Start of Block

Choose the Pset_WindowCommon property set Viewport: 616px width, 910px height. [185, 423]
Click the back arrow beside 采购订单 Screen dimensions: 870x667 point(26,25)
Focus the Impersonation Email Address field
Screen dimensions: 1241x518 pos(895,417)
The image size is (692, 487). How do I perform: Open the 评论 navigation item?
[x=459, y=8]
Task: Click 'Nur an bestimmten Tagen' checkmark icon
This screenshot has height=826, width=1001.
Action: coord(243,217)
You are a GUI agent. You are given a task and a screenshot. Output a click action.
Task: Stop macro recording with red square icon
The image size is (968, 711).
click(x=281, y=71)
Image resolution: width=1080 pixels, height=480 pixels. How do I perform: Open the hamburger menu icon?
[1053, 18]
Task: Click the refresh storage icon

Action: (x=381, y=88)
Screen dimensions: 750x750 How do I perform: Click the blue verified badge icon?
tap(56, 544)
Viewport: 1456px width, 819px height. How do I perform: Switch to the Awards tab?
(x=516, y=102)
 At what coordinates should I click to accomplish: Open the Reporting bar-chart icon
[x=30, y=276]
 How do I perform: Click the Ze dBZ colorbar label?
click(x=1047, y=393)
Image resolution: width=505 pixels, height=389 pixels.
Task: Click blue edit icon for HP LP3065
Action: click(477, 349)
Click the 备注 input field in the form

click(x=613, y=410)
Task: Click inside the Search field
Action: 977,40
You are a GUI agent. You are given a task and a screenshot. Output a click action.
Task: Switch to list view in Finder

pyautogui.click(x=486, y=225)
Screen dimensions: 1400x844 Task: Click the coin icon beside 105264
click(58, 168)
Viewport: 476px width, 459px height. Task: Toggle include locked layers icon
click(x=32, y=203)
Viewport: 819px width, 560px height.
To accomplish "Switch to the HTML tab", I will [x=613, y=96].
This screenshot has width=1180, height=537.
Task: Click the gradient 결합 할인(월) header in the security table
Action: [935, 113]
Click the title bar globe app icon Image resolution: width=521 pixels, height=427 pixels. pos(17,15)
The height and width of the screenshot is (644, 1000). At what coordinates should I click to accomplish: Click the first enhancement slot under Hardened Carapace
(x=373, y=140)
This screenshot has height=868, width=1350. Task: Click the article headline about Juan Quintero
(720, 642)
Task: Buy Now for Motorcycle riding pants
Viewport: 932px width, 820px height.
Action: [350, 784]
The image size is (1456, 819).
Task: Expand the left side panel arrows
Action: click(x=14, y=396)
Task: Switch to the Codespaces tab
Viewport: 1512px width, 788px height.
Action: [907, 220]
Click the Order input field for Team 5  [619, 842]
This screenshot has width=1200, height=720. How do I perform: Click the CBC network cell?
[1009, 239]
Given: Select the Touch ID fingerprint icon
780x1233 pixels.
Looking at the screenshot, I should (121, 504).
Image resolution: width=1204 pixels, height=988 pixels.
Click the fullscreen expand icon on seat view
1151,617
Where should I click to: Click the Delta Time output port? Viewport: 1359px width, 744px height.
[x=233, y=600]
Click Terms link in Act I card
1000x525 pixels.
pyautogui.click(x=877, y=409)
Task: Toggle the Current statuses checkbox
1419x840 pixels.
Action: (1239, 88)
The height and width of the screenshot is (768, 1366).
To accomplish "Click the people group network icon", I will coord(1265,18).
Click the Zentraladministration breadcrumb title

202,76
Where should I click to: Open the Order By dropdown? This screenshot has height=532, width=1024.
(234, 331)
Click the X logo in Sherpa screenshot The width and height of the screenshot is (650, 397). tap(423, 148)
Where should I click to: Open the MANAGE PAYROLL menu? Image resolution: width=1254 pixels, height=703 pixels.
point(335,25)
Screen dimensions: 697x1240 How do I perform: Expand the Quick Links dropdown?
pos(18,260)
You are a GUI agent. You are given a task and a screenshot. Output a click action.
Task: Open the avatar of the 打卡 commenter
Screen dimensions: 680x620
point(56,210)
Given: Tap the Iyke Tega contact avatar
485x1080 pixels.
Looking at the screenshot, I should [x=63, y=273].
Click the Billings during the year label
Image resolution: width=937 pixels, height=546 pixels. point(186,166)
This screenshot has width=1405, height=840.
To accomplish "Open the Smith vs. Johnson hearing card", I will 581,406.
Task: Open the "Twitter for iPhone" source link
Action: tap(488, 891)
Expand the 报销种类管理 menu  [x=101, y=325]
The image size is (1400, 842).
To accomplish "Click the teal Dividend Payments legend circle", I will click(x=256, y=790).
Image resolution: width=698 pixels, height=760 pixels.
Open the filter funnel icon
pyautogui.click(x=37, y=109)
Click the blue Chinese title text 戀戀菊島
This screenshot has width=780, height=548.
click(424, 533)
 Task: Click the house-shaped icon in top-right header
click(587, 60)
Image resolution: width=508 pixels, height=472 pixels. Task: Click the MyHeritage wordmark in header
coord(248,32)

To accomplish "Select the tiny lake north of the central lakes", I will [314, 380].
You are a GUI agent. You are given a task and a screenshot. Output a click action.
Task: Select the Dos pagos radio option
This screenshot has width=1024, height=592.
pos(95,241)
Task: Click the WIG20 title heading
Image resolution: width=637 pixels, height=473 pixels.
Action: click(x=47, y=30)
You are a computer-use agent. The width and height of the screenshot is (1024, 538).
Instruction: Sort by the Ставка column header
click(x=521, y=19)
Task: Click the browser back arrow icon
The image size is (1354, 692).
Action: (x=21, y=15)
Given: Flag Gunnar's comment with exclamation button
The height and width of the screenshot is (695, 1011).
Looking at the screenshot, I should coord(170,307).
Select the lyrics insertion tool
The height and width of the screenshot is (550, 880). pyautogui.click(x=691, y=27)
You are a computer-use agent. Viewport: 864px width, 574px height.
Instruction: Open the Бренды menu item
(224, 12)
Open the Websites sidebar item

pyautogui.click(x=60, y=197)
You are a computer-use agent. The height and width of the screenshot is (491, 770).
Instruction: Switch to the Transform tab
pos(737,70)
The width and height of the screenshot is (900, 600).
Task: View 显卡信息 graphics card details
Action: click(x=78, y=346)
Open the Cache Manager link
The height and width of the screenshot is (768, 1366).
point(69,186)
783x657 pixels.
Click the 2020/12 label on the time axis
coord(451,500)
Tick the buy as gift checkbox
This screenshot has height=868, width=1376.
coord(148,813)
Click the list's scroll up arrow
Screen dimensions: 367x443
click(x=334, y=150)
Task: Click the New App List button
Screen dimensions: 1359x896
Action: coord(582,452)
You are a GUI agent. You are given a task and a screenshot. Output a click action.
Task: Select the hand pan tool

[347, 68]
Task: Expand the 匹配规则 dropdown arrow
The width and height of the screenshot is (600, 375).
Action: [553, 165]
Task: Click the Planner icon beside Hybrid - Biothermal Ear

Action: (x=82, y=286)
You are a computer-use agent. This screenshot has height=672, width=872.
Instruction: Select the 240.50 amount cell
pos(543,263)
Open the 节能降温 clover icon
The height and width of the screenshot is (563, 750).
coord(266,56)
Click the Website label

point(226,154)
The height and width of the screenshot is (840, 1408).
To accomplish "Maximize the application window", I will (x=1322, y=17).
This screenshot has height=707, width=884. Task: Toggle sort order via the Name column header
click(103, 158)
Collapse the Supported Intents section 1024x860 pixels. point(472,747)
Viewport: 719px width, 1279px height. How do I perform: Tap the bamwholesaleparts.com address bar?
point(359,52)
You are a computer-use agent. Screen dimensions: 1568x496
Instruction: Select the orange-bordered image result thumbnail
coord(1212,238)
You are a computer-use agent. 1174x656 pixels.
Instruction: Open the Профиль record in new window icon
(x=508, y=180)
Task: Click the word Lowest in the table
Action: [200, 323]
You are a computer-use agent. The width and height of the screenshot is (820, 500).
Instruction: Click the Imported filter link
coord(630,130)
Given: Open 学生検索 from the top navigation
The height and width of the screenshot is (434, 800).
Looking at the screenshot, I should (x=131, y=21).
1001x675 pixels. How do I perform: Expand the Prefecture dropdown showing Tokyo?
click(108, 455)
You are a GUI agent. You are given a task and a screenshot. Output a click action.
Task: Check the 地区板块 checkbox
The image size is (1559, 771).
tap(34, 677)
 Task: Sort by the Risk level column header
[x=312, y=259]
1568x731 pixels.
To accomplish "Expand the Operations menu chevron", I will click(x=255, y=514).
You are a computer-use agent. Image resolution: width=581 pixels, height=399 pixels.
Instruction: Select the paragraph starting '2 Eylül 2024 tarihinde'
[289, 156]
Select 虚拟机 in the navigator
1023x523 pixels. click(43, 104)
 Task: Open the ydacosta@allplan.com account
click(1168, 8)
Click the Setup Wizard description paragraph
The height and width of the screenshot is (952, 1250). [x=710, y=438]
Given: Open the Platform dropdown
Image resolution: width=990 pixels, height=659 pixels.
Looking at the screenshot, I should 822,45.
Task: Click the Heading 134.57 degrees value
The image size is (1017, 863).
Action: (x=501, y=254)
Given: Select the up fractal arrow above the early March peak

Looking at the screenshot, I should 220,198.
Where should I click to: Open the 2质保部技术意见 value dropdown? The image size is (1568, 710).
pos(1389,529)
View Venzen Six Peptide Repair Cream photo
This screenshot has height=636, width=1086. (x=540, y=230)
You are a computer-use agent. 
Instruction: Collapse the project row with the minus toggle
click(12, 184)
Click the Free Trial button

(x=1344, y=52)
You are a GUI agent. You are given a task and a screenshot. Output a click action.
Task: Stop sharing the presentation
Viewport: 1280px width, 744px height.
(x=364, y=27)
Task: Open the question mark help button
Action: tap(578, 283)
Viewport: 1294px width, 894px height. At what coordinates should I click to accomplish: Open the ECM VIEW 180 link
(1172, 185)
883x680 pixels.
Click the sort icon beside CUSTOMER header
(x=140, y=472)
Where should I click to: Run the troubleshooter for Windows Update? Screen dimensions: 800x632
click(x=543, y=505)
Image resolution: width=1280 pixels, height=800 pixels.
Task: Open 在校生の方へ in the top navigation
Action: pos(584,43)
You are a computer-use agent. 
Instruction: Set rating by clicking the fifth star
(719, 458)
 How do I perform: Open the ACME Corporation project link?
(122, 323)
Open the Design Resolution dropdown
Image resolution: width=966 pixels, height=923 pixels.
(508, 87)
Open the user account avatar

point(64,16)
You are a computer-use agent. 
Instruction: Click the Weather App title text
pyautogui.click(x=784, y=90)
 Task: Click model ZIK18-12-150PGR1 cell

End of Block

EXERCISE BRIEF: After counting the lines of the records above that hold the word "computer", give the total and nothing else.

RESPONSE: 11